Thursday, September 11, 2014

College Funds, Hypothetically

My son is getting ready to go off to college next week--time to break out that college fund. fund, college fund...

Shoot, I knew I forgot something.

Yes, I am one of those irresponsible parents that hasn't been stashing away $50 weekly since my child's conception so I can send him to an ivy league school.  But now that the day has come, I wonder if maybe I should have made it more of a priority.  It just takes budgeting, right?

What did I spend my children's hypothetical college fund on, exactly?

To start with, I invested that cash in a stay-at-home mom, who never had to drop the kids off at daycare when they weren't feeling well. With my husband as sole breadwinner, I could be home to read stories, play games, help with homework, and drive them to every activity under the sun.  The average weekly salary for a full-time nanny is $652 (according to a story in USA Today).  That's a $33,904 a year savings, or a whopping $610,272 for 18 years (taking into account the time span between children and when they were all old enough to stay home unsupervised together and not kill each other).  That might even cover an exclusive private college in the South of France.

I also dipped into my kids' tuition money to bankroll their childhoods.  All those swim lessons, summer camps, baseball camps, soccer fees, karate classes, ballet classes, gymnastics; trips to the beach, the zoo, the aquarium, the movies.  And don't forget the snacks--I must have spent a small fortune in goldfish crackers and fruit snacks alone. Total, for all three kids, I figure these things add up to about a million-jillion dollars.  If you round.

(Au revoir, South of France.)

And now here's my shocking, all-true-confession:  I spent my kids' college money on wild, gambling trips to Las Vegas.  Okay, they weren't so wild and my "gambling" consisted of $20 in the penny slots.  My husband and I have been going to Las Vegas for our anniversary the past six years, both for the sunshine (we live in Washington state, for cripes sake) and for the grown ups (we have three kids for cripes sake!).

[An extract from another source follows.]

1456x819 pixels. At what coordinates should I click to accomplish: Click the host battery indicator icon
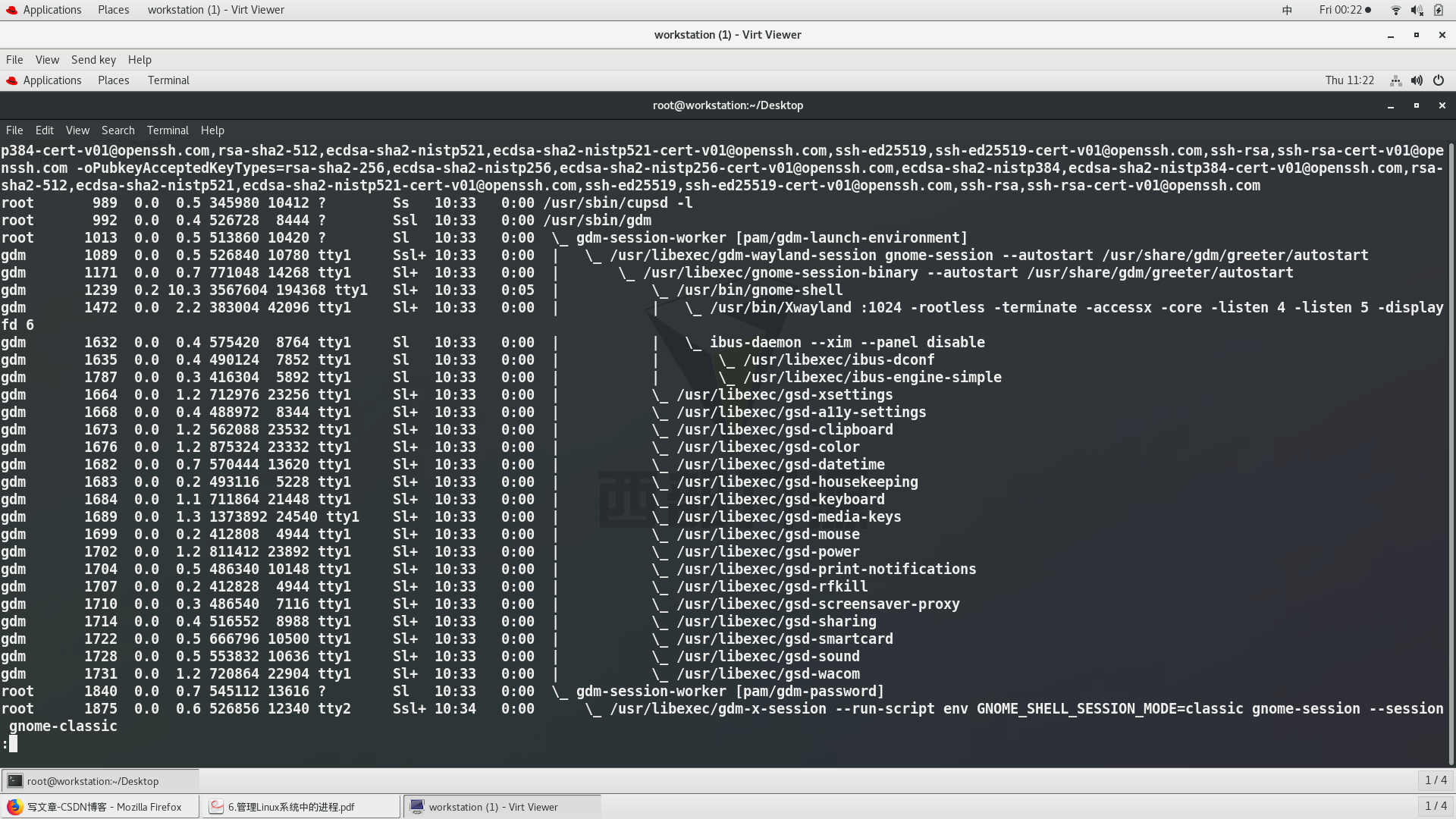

We spent money we probably couldn't really afford and took some time to relax with just the two of us. I like to think of this as an investment in our marriage. Total cost for all six years:  about $9,000.  If you haven't checked out costs for in-state schools lately, $9,000 will only get you through the first quarter.  I don't know what the job market looks like for someone with three months of college, but I imagine it smells a lot like McDonald's.

If you figure I saved $610,272 by not having to pay for a full-time nanny, minus the million-jillion dollars I spent on three childhoods, and then reduce it by the $9,000 dollars spent on my marriage, things start to look a little bleak.  However, if you consider the intrinsic value of a mother's love, a childhood full of enriching experiences to take with them into adulthood, and two parents who are still happily married (to each other), I think we all know what our total is:

A son who will be going off to college already in debt with student loans.

I was still feeling guilty the other day when my son and I started talking about his pending departure. The topic of classes and grades came up and he jokingly (?) said something to the effect that he doesn't have to go to class if he doesn't want, or even pass any of his classes, really. After my reaction of disapproval and dismay, he told me he was just kidding. Because--now pay attention, here's the kicker--if he was going to spend that much of his own money, he was going to make sure he was passing his classes.

Is this taking responsibility for his own future I hear? not saving money for his college fund, I was actually being a good parent?

Well, that's what I'm going with, anyway.  You all can draw your own conclusions, but I'll be over here feeling all smug and eating goldfish crackers.